* _Exercise goal_: Reproduce, with no alteration, the span of lines that begins at the line containing "[Dismiss notice] (458, 18)" and ends at the last line of the records, both ends included, and nothing else.

* _The data_:
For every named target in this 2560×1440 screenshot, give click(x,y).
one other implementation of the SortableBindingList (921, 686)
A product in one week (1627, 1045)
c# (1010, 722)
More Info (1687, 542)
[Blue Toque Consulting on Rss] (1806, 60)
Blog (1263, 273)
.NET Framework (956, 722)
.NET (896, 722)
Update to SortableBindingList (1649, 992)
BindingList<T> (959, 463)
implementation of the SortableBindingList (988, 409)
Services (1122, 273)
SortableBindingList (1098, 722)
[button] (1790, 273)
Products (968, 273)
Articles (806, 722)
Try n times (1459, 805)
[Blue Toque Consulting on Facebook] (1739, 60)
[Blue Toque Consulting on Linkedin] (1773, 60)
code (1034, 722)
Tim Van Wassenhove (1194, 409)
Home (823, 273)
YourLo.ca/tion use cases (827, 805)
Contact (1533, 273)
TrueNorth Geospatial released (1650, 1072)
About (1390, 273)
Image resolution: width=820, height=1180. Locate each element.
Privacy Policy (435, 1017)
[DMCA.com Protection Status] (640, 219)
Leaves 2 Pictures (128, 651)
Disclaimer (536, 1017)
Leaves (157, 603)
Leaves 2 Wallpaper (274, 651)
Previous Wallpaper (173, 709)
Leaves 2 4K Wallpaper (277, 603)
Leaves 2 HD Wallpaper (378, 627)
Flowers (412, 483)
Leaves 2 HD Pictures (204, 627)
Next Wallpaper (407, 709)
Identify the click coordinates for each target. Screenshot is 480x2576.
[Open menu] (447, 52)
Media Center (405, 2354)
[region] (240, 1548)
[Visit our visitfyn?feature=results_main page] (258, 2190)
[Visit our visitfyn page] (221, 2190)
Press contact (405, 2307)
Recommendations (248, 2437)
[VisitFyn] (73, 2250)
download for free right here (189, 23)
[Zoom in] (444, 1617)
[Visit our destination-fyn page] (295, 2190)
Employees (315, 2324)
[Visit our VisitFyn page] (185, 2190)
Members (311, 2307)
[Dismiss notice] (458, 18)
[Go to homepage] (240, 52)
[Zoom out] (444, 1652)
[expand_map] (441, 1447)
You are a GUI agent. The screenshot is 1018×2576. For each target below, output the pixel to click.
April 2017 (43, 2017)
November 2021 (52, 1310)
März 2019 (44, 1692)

* _The completed task_:
[Dismiss notice] (458, 18)
[Go to homepage] (240, 52)
[Zoom out] (444, 1652)
[expand_map] (441, 1447)
You are a GUI agent. The screenshot is 1018×2576. For each target below, output the pixel to click.
April 2017 (43, 2017)
November 2021 (52, 1310)
März 2019 (44, 1692)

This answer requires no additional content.